About this exercise: Quote the lines below from the one containing "You are a GUI" to the final line, both ends included; exclude the pictures.

Data under study:
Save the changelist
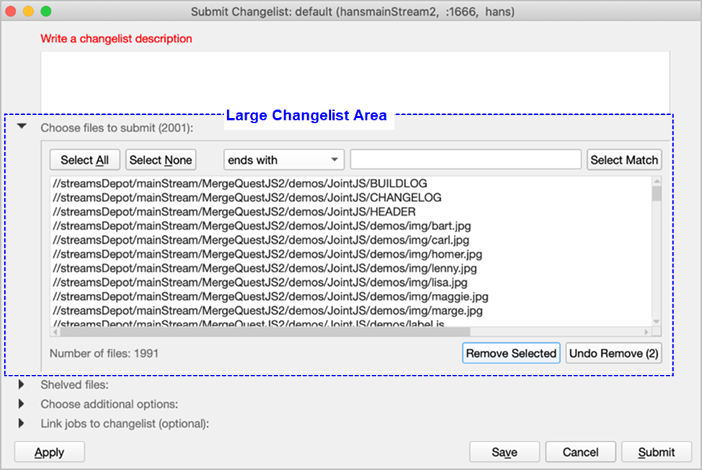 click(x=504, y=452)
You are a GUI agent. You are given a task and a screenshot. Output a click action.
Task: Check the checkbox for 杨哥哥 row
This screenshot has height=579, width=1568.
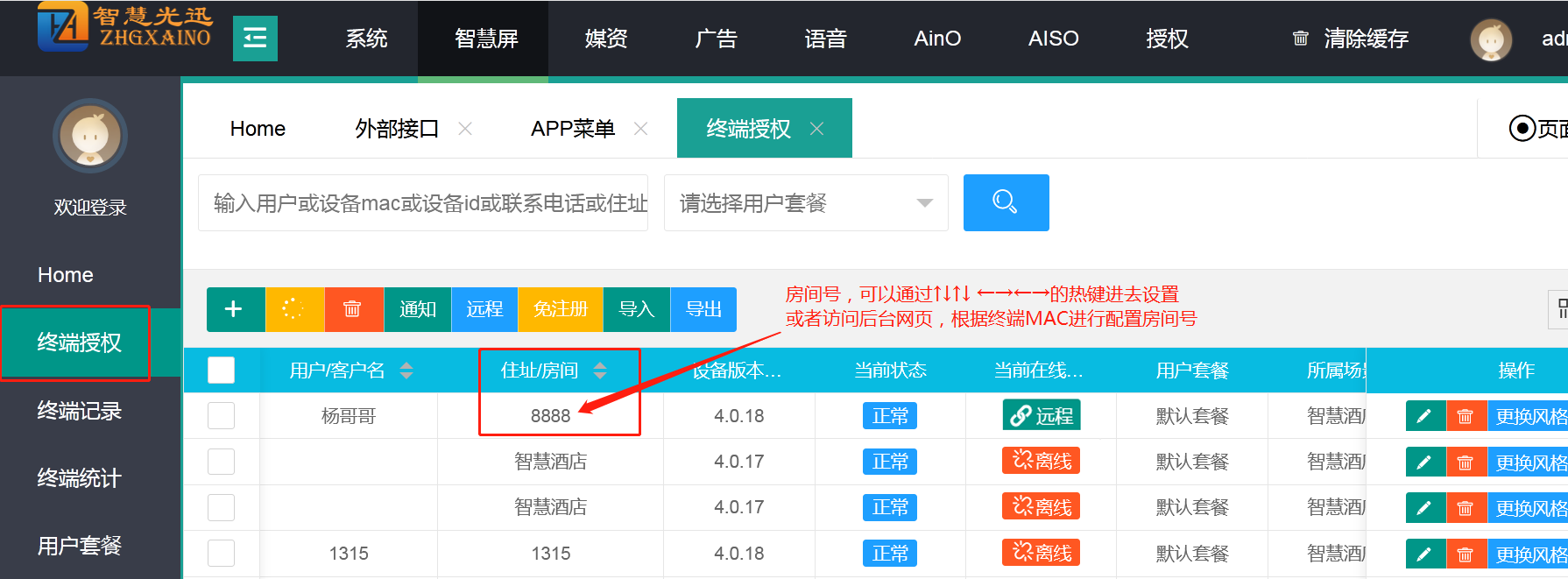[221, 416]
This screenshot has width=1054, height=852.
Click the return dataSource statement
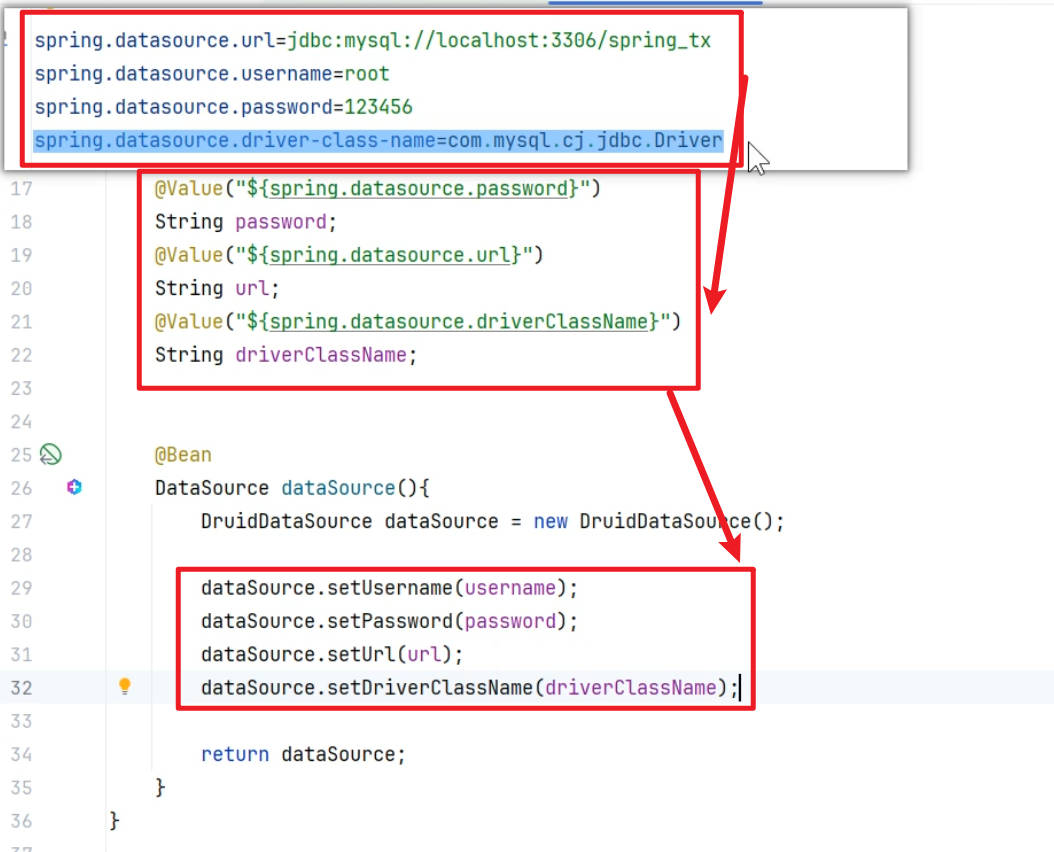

Answer area:
You are a GUI agent. You are given a task and a screenshot. Output a click action.
Task: Check the checkbox for 杨哥哥 row
This screenshot has height=579, width=1568.
[221, 416]
This screenshot has width=1054, height=852.
Click the return dataSource statement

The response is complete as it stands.